In South Los Angeles, a four-plex was destroyed by a fire. A Nigerian family of six con artists lived on the first floor, and all six died in the fire. An Islamic group of seven welfare cheats, all illegally in the country from Kenya, lived on the second floor, and they, too, all perished in the fire. Six LA, Hispanic, Gang Banger, ex-cons lived on the 3rd floor and they too, died.

One white couple lived on the top floor. The couple survived the fire.

Jesse Jackson, John Burris and Al Sharpton were furious. They flew into LA, met with the fire chief, on camera. They loudly demanded to know why the Blacks, Black Muslims and Hispanics all died in the fire and only the white couple lived.

The fire chief said, "Simple --- they were at work."
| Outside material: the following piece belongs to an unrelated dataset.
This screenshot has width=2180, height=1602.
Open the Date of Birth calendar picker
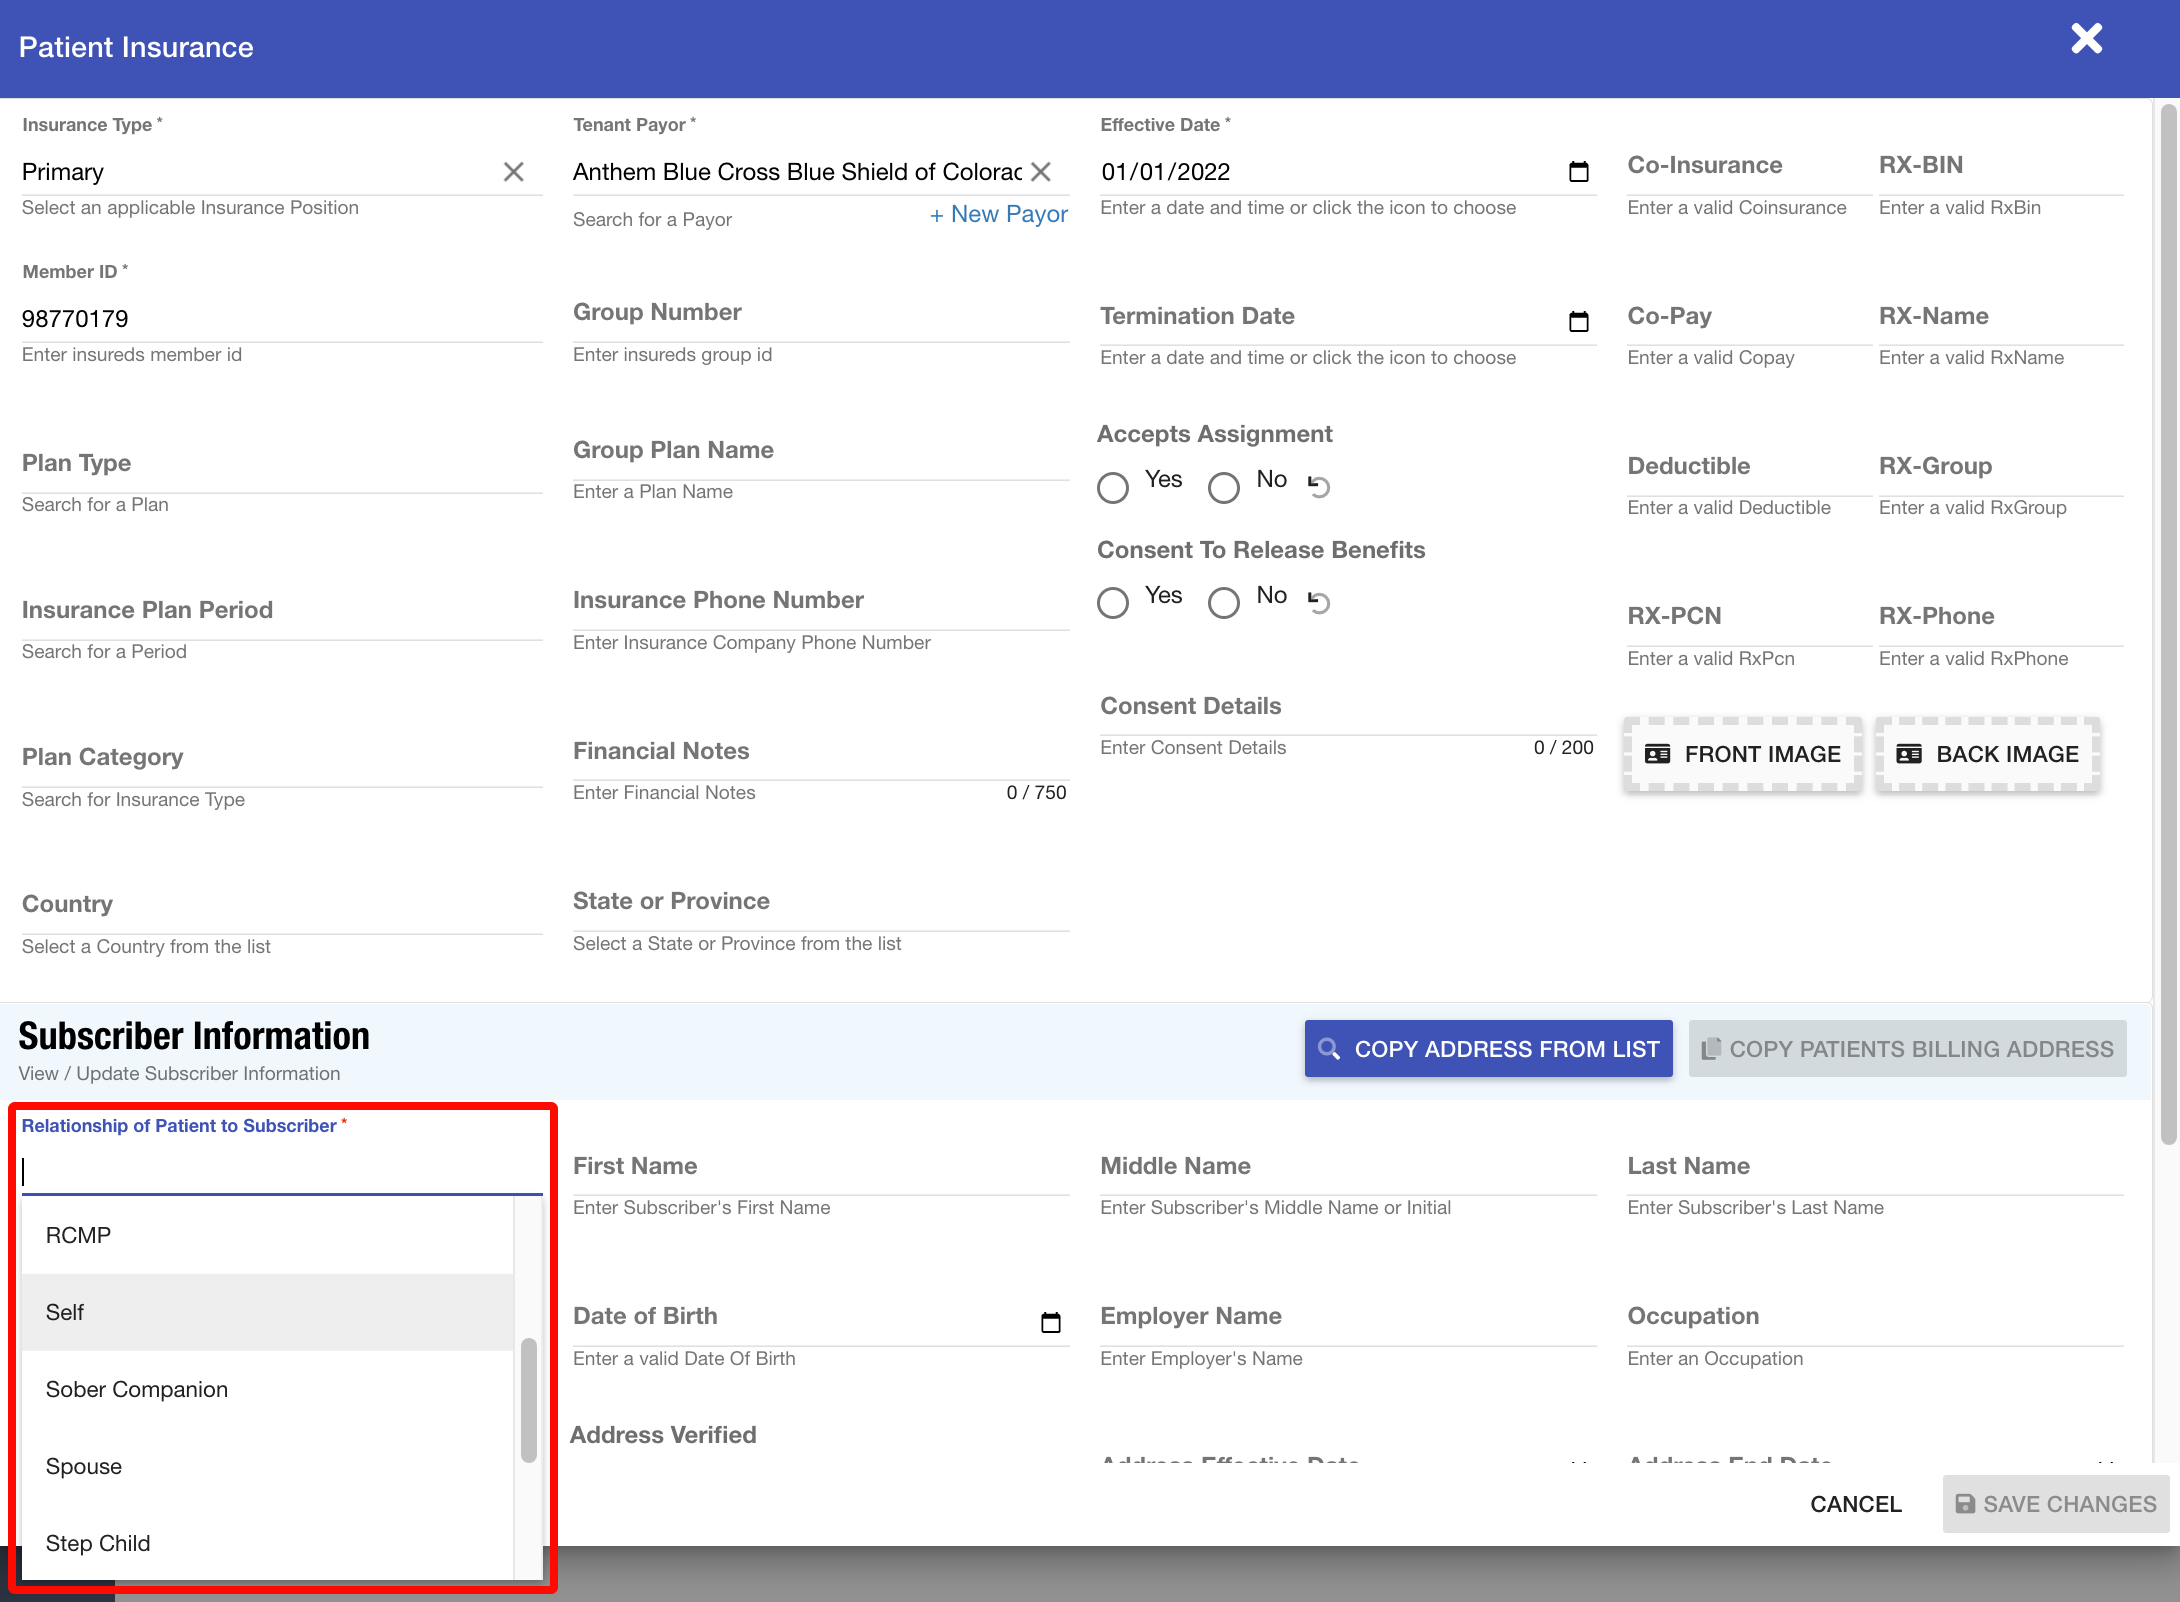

First off, you can tell that this is an email circulating in the American Midwest and South, because the idea that there are all these brown people sitting at home collecting welfare is very much the Midwest and South’s vision of what the coasts are like. Secondly, the email assumes that the fire chief is white—in fact, it assumes, I guess, that the whole force is white. But check out this photo of the LAFD:

Gracious me! In addition to white fellows I do believe I see some black fellows and Hispanic fellows and maybe even an Asian gentleman. Who woulda thunk it?

Thirdly, and perhaps most stupidly, the email makes a broader assumption that brown people don’t contribute to society, which is easily refuted by simply exiting your very Aryan home, opening your bigoted eyes and taking a look around at all the brown people going about their jobs every single day.

Sometimes when you’re white, it’s a little surreal, a little like being in that old Eddie Murphy SNL skit where he disguises himself as a white person and finds that white people give each other things.

Only the truth is far less glamorous.